The goal of the current study was to examine the dose-dependent interactive effects of acute varenicline and ethanol on contextual and cued fear conditioning. Fear conditioning is useful for investigating the effects of ethanol on learning because it tests two types of learning that are disrupted by ethanol (Gould, 2003; Gould & Lommock, 2003; Gulick & Gould, 2007); hippocampus-dependent contextual learning, in which contextual features are associated with an unconditioned stimulus (US) foot shock, and hippocampus-independent cued learning, in which an auditory conditioned stimulus (CS) is associated with the US (Logue et al., 1997; Phillips & LeDoux, 1992). We examined the effects of varenicline on acquisition and recall of conditioning in saline- and ethanol-treated mice. In addition, we examined whether varenicline altered blood alcohol levels following acute ethanol administration.

Materials and Methods

Subjects

Male C57BL/6J mice (The Jackson Laboratory, Bar Harbor, ME) were tested at 8–12 weeks of age (20–30 g). Mice were housed in groups of 4 mice per cage and had ad libitum access to food and water. A 12-hr light–dark cycle (lights on at 0700) was maintained, with all testing done between 9:00 am and 5:00 pm. Procedures were approved by the Temple University Institutional Animal Care and Use Committee.

Apparatus

Training took place in identical conditioning chambers housed in sound-attenuating boxes (MED Associates, St. Albans, VT). Each 17.78 × 19.05 × 38.10 cm chamber consisted of Plexiglas panels in the front, back, and ceiling and two stainless-steel walls on the sides. The metal grid floor of each chamber, through which the foot-shock US (0.57 mA) was delivered, was connected to a shock generator and scrambler. Background noise and air exchange (69 dB) were provided by ventilation fans mounted on the right wall of each sound-attenuating box, and speakers that were used to deliver a white noise CS (85 dB) were mounted on the right wall of each chamber. A computer running MED Associates (St. Albans, VT) software controlled presentation of training and testing stimuli. Chambers were cleaned with 70% ethanol before each session.

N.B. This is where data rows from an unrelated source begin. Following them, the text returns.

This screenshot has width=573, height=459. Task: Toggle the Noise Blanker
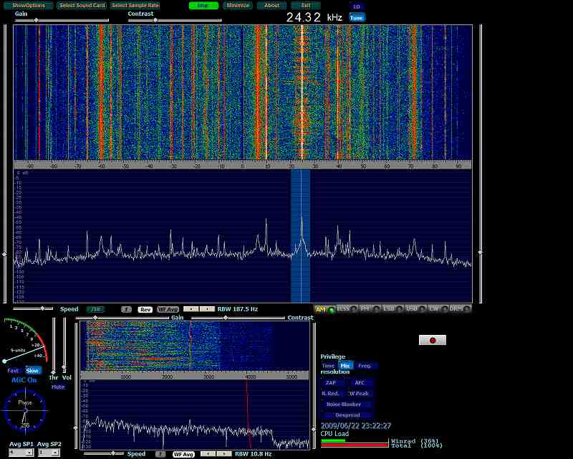(x=344, y=404)
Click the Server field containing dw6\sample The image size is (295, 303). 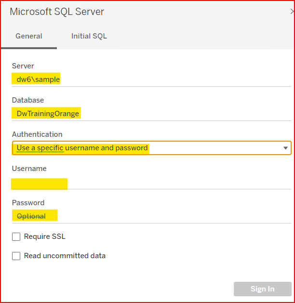coord(145,79)
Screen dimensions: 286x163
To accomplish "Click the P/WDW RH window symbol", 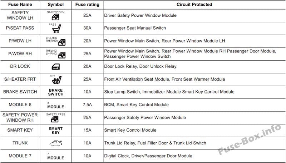I will tap(56, 54).
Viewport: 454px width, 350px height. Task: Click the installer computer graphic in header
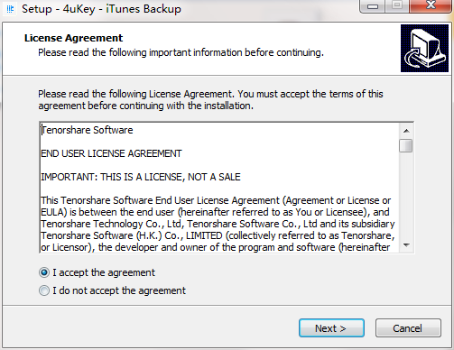pyautogui.click(x=424, y=48)
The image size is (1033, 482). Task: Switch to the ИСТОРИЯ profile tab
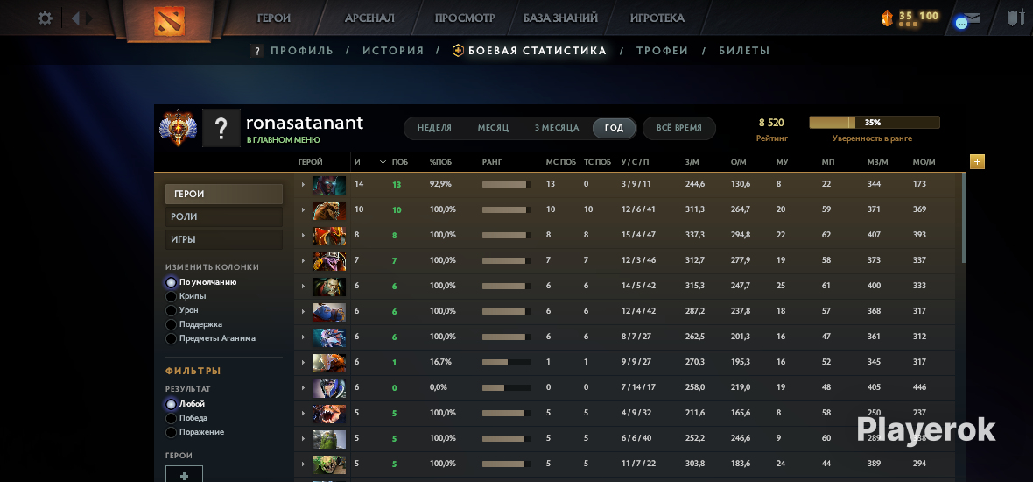[x=393, y=51]
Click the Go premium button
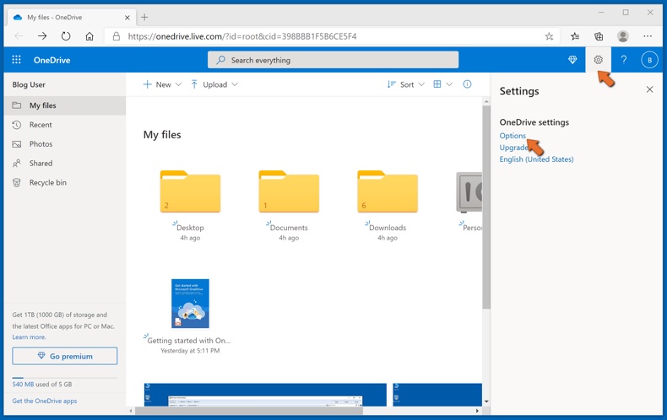This screenshot has height=420, width=667. point(65,356)
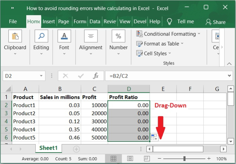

Testing for freezing to the CS occurred in a separate room in altered context chambers that were housed in sound-attenuating boxes. Speakers that delivered the white noise CS were mounted on the left wall of each chamber. The 20.32 × 22.86 × 17.78 cm chambers were constructed of Plexiglas walls and ceiling, and a metal grid floor covered with opaque white plastic. In addition, visual cues (e.g., white walls in the training context and black walls in the altered context boxes), chamber dimensions, floor construction, and a vanilla extract olfactory cue (no olfactory cue was present in the training chambers) further distinguished the altered context chambers from the original training chambers.

Procedure

Groups for all behavioral procedures consisted of 7–9 animals. Each animal was used in only one condition and one experiment. On training day, mice were placed in conditioning chambers. After a 120 second baseline period, they received two coterminating CS (30-s, 85 dB white noise)–US (2-s, 0.57 mA foot shock) pairings. At 120 and 270 seconds, the CS sounded for 30 seconds; the US occurred during the last 2 seconds of the CS. The mice remained in the chamber for 30 seconds after the second CS-US presentation, for a total of 5.5 minutes. Baseline freezing behavior was recorded during the first 120 seconds and immediate freezing was assessed between CS-US presentations (methods based on Gould and Higgins, 2003). Twenty-four hours after training, freezing to the context was assessed and then freezing to the CS was assessed one hour later. To evaluate freezing to the context, mice were placed in the training chamber for 5 minutes. To evaluate freezing to the CS, mice were placed in an altered context consisting of a modified conditioning chamber located in a different room. During the first 3 minutes of the altered context test, the CS was not presented (pre-CS test). During the last 3 minutes, the CS was continuously presented (CS test). Freezing was assessed during the entire 6-minute period.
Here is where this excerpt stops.